Semal, the Bombax ceiba, flowers once a year at spring. It feels like a heritage tree—this is an Indian species, which is a source of both beauty and value
Photo for representation
Photo for representationSpecial Arrangement
Updated on
2 min read

The first thing I noticed were the wildflowers in the grass. The grass in Humayun’s tomb complex in Delhi was dotted with little flowers— lavender-coloured mazus, yellow-hued sorrel, blue pimpernels. If you allow lawns to run a little wild, tiny flowers and herbs join the blades of grass. In a fertile, wild garden, you can have a riot of colour and shapes, miles more interesting than a monotonous grass lawn. As I took in the vistas, I realised spring had struck with a breathless, florid force. Above these miniscule herbs towered a huge tree, boughs spread out, decorated with large, red flowers.

It was impossible not to notice the new semal blooms framed across the centuriesold tomb. Semal, the Bombax ceiba, flowers once a year at spring. It feels like a heritage tree—this is an Indian species which is a source of both beauty and value. In the manner of the best kind of heritage, it is a thing that helps create culture. People eat the flowers and buds in a moist sabzi. Birds, bats and mammals forage at the flowers, a major source of nutrition before the hot summer months. The beauty of the tree—its size and majesty—is also something to be witnessed. Despite the heat, or smoke, semals flower with abundance on road sides and parks both.

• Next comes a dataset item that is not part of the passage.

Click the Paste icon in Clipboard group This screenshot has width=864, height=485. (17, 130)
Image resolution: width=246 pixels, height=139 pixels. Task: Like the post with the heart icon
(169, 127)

I took in the tree, with its attendant birds: a Yellowfooted green pigeon quietly perching on a bare branch, a pair of parakeets doing acrobatics on another, a shikra sternly poised at the very top. Mynas crashed into the flowers, the white patches on their wings looking like pinwheels rolling in the wind.

I took a step back, to see better. And I realised that this is what trees give us. If you allow a tree to grow to its preferred size and height, you will need to take a step back to really look at it. That step back is like an exhale, a moment of meditation, an act of truly seeing. It affords us a moment that is beyond screens. A mature Indian tree asks for us to step back, and appreciate that it takes time to create heritage.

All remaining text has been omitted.